A single number is expected: the count of lines below where the word "computer" occurs.

[Stored data]
+--

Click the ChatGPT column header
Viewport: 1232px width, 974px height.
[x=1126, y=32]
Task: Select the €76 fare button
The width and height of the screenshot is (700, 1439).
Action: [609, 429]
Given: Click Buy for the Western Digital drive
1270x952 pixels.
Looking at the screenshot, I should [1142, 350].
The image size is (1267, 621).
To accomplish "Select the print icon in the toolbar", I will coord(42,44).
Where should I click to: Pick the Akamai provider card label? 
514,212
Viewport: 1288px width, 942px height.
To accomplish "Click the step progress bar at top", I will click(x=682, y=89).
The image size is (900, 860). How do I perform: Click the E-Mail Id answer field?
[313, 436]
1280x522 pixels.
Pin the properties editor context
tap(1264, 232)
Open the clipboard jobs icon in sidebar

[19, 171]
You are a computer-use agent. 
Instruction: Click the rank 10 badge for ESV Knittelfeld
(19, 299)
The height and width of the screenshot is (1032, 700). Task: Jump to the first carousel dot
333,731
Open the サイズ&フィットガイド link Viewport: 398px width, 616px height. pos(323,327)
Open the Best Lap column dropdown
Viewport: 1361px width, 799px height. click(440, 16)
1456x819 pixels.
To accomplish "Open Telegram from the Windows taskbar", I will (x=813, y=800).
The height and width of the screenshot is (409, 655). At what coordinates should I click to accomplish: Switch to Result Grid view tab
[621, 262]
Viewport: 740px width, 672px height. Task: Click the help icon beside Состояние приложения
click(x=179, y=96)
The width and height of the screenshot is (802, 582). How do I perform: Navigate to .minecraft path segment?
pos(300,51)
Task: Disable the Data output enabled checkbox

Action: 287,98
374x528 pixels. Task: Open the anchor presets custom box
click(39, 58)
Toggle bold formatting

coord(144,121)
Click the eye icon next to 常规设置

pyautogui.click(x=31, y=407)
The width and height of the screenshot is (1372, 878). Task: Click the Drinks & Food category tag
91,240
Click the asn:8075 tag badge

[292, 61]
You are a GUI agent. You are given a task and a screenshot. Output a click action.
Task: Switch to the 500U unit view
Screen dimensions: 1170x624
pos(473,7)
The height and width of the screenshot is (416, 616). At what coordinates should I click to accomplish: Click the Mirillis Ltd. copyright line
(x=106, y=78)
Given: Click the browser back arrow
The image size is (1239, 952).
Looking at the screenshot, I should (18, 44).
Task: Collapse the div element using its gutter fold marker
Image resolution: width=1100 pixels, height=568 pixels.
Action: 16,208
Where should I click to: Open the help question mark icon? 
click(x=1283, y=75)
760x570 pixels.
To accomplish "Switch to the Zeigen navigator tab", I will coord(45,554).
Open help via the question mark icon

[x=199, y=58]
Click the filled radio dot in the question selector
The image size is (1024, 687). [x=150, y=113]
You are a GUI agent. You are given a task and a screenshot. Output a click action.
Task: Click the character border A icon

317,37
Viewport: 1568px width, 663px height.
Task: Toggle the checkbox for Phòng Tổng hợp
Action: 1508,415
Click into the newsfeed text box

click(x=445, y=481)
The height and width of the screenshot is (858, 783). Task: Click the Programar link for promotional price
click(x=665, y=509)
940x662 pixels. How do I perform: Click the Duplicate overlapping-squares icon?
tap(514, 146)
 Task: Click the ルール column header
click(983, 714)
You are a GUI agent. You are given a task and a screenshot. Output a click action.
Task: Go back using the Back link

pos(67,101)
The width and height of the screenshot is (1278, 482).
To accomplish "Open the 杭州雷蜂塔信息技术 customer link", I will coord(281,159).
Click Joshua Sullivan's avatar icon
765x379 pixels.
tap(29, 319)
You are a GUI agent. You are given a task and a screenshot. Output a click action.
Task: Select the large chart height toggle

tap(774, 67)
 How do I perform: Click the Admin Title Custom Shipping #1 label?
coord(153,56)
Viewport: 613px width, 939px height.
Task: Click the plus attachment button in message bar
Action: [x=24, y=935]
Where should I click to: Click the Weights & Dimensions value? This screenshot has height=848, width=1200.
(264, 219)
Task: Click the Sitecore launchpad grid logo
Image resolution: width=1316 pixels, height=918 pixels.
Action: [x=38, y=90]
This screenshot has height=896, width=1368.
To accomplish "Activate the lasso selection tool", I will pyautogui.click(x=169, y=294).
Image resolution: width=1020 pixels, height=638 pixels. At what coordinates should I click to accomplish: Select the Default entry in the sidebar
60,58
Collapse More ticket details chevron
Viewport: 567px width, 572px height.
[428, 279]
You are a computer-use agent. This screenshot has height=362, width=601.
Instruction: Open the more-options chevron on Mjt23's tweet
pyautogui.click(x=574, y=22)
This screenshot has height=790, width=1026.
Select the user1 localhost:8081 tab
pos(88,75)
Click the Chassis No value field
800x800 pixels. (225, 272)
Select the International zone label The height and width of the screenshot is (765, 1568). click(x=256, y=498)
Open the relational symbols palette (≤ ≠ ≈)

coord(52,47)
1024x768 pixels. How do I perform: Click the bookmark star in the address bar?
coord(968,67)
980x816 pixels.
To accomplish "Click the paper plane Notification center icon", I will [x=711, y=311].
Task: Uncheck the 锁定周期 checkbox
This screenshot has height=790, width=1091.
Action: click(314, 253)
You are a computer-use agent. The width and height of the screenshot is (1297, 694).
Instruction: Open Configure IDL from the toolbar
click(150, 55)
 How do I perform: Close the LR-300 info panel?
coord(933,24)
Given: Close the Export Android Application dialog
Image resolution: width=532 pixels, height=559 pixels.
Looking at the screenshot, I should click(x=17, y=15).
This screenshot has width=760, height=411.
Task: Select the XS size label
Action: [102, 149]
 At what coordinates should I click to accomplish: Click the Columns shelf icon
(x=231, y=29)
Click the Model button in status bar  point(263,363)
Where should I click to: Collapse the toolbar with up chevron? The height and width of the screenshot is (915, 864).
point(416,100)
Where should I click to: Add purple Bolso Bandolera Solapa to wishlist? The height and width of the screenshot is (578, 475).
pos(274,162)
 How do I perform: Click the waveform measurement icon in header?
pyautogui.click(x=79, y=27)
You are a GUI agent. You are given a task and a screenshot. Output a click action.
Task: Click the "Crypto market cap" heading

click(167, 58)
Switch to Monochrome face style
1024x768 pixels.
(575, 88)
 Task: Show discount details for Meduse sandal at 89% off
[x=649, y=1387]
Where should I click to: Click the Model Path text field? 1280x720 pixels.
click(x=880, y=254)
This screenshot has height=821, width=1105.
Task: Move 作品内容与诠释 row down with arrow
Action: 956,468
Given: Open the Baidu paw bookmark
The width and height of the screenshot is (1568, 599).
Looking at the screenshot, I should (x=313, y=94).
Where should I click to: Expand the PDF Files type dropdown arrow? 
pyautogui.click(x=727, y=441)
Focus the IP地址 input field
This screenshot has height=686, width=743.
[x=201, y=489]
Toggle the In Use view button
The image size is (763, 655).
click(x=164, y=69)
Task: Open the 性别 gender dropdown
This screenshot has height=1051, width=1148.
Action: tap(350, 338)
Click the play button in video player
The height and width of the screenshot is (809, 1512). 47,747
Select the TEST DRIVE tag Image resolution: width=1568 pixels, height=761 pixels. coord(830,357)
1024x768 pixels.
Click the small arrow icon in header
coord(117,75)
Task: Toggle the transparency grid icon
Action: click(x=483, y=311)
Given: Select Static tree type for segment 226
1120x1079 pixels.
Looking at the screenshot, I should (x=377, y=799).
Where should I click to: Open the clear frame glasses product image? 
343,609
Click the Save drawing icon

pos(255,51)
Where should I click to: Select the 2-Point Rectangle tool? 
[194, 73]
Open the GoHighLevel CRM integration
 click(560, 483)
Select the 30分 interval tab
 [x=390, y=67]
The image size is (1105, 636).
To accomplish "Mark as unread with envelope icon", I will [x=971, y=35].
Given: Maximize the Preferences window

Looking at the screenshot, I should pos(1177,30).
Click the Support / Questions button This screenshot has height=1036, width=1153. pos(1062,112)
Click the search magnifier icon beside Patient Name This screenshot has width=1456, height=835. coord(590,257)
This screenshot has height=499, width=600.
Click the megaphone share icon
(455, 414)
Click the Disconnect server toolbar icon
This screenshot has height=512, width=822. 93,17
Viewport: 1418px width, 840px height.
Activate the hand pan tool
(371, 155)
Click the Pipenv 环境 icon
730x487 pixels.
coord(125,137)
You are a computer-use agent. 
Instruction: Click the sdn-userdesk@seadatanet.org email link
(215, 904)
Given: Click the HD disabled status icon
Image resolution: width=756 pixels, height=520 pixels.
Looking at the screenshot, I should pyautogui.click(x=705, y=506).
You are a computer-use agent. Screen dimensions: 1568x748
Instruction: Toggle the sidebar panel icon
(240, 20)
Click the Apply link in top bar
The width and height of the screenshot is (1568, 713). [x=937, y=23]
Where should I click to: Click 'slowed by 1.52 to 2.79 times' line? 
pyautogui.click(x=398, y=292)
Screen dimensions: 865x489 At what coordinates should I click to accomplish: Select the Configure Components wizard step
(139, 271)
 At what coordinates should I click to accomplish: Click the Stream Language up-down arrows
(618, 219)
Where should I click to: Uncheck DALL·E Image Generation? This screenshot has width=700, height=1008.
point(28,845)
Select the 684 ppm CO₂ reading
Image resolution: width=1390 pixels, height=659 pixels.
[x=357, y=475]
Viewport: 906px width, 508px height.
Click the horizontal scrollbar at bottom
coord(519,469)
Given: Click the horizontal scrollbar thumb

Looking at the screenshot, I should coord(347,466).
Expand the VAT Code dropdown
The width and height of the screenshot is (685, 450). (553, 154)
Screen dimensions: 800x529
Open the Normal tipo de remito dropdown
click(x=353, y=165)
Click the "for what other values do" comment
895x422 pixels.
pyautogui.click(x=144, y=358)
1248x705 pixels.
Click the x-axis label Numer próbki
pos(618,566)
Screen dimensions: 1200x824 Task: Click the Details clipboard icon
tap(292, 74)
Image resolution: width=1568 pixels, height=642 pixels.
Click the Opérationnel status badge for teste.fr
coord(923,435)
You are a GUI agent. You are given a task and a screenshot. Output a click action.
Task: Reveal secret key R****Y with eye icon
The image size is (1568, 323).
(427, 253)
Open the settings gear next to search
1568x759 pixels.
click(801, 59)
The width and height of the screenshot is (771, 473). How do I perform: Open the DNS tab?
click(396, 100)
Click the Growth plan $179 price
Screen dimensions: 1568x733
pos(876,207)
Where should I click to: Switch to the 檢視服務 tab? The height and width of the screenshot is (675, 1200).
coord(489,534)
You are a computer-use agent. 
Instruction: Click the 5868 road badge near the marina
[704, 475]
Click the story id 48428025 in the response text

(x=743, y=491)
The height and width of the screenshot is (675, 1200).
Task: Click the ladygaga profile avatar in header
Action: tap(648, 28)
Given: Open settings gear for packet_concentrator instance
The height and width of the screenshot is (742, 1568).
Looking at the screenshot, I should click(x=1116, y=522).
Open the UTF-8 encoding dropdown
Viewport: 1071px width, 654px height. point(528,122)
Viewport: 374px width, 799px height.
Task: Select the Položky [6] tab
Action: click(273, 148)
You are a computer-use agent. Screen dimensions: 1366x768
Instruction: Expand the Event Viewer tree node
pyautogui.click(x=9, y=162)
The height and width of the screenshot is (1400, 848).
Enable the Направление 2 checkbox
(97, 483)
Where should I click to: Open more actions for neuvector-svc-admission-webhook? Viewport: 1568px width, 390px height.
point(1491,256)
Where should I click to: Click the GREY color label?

+--

▸ SOLUTION TO THE EXERCISE: 7